● Stated goal
Arrange the rows from the line with "Where should I" to the line with "(x=310, y=123)" as a JSON list of strings, one string per line, skipping blank lines.
Start Provided information
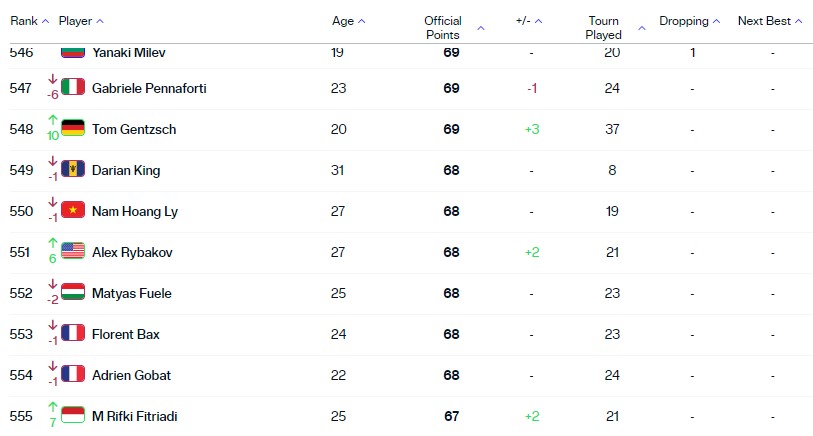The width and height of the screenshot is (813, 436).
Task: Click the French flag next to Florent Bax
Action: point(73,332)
End Provided information
Start Provided information
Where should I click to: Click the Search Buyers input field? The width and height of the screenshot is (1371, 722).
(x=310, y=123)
End Provided information
Start Provided information
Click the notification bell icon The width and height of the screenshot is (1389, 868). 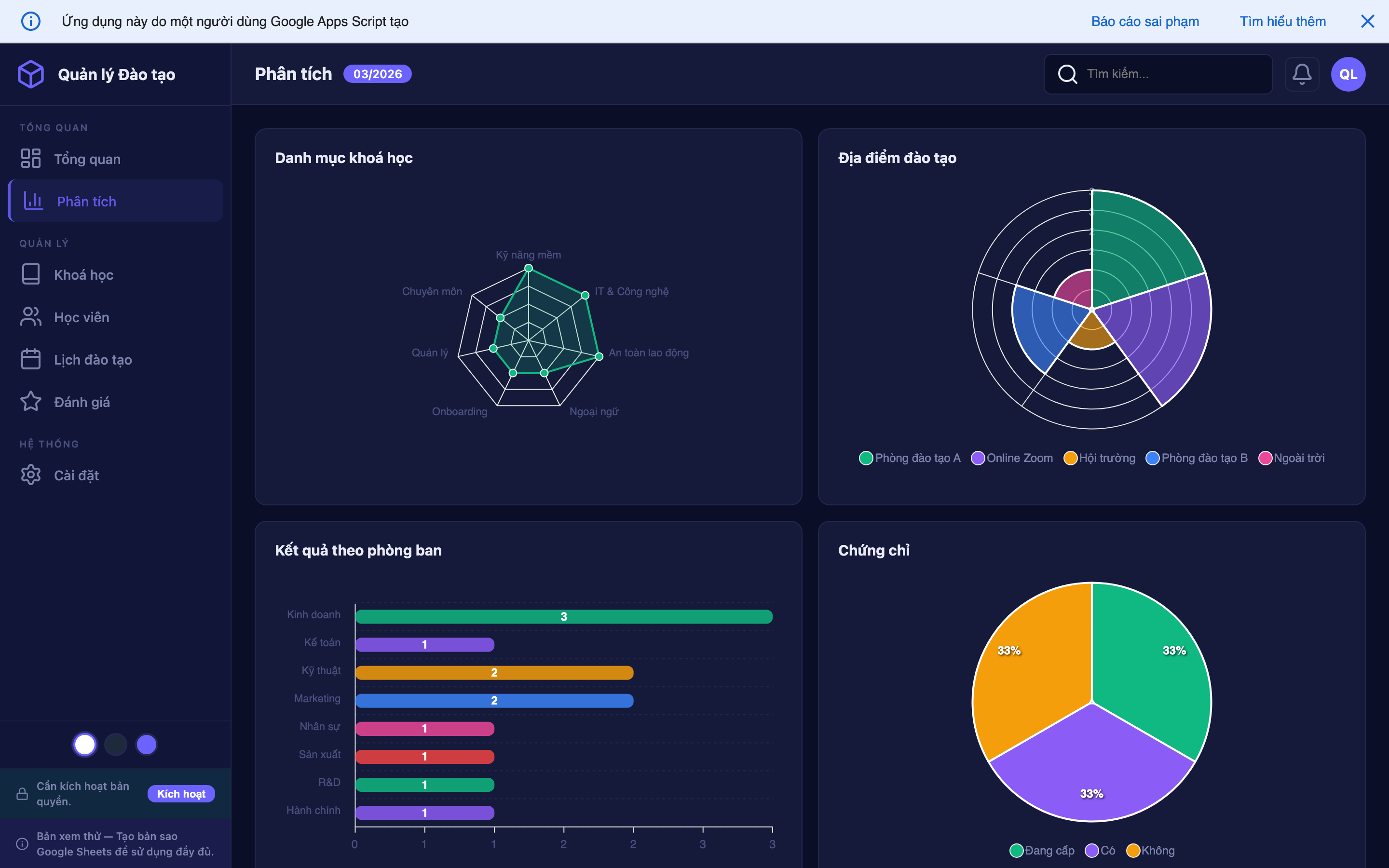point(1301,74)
End Provided information
● Task response
[
  "Where should I click to: Click the Search Buyers input field? The width and height of the screenshot is (1371, 722).",
  "(x=310, y=123)"
]